→ **Exercise text**
=======

    Speaking of files, I have a piece of advice for some of you. We encountered some photos and documents I had never seen before in Dad's effects, and their significance wasn't always clear. I suggest you go through that stuff and brief your kids about it. Why did you bother to save this piece of paper? Who is that person in the photograph. Where were you when it was taken. I have some minor questions that will go unanswered simply because we didn't do this.

    If you or your kids have the necessary skills, build some web pages with the information. Your descendents will be interested in it, and it is nice to get the information straight. And if you back up your files, data like this may end up lasting literally a millennium, given rapidly lowering cost of data storage. My sisters and I will spend the next few weeks going through stuff and scanning in things. You will be able to find the results at Dad would have been amazed to see this, and be concerned that we don't tell too much. Your secrets (as few as they might be) are safe with us, Dad.
=======
→ **Material provided**
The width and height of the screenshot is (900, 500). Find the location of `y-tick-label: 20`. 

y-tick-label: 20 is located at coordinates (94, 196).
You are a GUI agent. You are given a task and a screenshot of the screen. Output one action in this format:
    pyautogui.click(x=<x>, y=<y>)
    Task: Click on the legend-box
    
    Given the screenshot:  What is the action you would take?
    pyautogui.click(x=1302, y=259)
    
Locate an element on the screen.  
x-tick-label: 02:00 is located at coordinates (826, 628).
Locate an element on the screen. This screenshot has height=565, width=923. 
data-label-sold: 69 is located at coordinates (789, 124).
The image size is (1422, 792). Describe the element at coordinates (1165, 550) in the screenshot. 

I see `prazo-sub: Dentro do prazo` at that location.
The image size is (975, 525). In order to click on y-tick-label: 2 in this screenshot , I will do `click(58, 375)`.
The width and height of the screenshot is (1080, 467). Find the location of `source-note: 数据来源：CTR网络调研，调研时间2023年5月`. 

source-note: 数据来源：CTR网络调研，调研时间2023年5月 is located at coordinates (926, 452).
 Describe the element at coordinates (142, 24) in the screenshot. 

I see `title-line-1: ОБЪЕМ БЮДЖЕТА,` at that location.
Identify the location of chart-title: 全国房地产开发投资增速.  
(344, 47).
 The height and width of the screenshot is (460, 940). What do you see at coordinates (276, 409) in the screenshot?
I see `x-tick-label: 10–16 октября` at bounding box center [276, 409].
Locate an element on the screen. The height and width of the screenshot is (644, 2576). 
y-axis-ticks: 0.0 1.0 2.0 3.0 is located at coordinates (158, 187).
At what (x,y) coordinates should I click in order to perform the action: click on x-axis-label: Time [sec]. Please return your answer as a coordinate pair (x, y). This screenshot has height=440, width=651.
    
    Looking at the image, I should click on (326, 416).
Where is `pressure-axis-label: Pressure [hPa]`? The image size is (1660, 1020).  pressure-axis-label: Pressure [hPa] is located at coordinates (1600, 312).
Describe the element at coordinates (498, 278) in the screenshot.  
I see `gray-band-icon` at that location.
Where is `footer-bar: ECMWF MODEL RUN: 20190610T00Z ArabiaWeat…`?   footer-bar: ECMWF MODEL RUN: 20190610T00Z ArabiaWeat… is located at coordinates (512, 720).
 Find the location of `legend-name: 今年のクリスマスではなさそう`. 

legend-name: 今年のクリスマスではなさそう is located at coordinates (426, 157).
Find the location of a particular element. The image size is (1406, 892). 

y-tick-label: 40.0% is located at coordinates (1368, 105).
=======
→ **Required action A**
List every question the writer gives as an example of what to brief your kids about in the passage about Dad's effects.
→ **Required action B**
Please quote the section of the passage about Dad's effects that opens with the words containing "Speaking of files, I" and closes with "didn't do this.".
→ **Required action C**
Answer these questions from the passage about Dad's effects.
(i) What does the writer suggest building if you or your kids have the necessary skills?
(ii) Who will spend the next few weeks going through stuff and scanning in things?
(iii) If you back up your files, how long may data like this end up lasting?

→ **Task answer A**
Why did you bother to save this piece of paper?
Who is that person in the photograph.
Where were you when it was taken.

→ **Task answer B**
Speaking of files, I have a piece of advice for some of you. We encountered some photos and documents I had never seen before in Dad's effects, and their significance wasn't always clear. I suggest you go through that stuff and brief your kids about it. Why did you bother to save this piece of paper? Who is that person in the photograph. Where were you when it was taken. I have some minor questions that will go unanswered simply because we didn't do this.

→ **Task answer C**
(i) Some web pages with the information.
(ii) The writer and the writer's sisters.
(iii) Literally a millennium.